Woodlands Juvenile Justice Centre
- Location: Bangor, Northern Ireland; 54°38′36″N 5°41′10″W﻿ / ﻿54.643307°N 5.686163°W;
- Status: Operational
- Security class: Juvenile Justice Centre
- Capacity: 48
- Population: ~30
- Opened: 2007
- Managed by: Youth Justice Agency
- Director: Mary Aughey

= Woodlands Juvenile Justice Centre =

Youth detention facility in Bangor, Northern Ireland

Woodlands Juvenile Justice Centre (JJC) is a youth detention centre located in Bangor, County Down; it is the only such facility in Northern Ireland.
==History==

The Criminal Justice (Children) (Northern Ireland) Order 1998 provides legislative basis for the JJC's operation. Woodlands Juvenile Justice Centre opened on the Rathgael site in 2007. It is for children of both sexes aged 10 to 17, held either on remand or having been sentenced by a court to custody.
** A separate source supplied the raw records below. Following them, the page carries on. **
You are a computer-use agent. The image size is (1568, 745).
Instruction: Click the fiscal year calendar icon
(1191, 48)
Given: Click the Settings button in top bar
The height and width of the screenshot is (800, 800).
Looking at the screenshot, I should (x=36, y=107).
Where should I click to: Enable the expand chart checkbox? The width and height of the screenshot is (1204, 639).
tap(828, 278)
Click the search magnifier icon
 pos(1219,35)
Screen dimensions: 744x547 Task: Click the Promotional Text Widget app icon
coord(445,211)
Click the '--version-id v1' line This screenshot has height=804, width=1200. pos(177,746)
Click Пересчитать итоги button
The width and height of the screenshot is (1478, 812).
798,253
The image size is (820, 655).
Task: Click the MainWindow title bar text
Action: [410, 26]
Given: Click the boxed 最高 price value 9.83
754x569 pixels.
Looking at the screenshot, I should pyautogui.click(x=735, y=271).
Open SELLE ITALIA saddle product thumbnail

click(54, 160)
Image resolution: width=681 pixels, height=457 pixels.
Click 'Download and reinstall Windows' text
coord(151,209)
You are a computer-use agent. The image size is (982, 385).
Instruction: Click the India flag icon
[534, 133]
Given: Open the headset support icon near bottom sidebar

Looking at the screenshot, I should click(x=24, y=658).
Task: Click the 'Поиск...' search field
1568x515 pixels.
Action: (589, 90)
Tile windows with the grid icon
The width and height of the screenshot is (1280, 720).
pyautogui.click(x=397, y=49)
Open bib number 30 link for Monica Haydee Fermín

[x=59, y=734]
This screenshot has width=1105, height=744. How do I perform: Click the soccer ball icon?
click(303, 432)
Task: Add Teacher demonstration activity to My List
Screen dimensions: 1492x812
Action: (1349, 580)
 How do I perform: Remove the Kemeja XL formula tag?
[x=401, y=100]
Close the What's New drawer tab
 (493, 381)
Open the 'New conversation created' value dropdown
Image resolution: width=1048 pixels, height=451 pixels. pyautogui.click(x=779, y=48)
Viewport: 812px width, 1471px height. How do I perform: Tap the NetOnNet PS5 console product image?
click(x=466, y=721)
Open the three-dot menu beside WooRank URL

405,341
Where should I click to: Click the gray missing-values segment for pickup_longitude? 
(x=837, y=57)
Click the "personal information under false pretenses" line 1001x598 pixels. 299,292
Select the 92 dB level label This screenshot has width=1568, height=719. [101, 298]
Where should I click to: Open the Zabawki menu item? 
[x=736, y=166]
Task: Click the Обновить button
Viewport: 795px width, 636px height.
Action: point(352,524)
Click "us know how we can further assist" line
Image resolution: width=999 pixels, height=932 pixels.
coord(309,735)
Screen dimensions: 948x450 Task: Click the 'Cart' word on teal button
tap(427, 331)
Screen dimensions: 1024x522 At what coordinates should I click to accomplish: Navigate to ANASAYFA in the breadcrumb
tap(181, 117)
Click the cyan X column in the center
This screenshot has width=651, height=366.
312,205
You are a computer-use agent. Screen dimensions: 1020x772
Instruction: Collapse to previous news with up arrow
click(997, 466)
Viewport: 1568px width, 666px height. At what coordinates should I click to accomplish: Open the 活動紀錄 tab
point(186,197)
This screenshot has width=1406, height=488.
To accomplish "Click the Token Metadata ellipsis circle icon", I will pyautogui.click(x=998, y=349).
The centre aims to providing a safe, secure and caring environment, delivers anti-offending programmes, addresses development, health, educational and recreational needs and prepares offenders for return to family and community.

A 2018 report by Criminal Justice Inspection Northern Ireland was very positive about Woodlands, but noted the disproportionate number of Catholic children in the centre.

A new unit was opened in 2024, increasing capacity to 48; the typical population is about 30.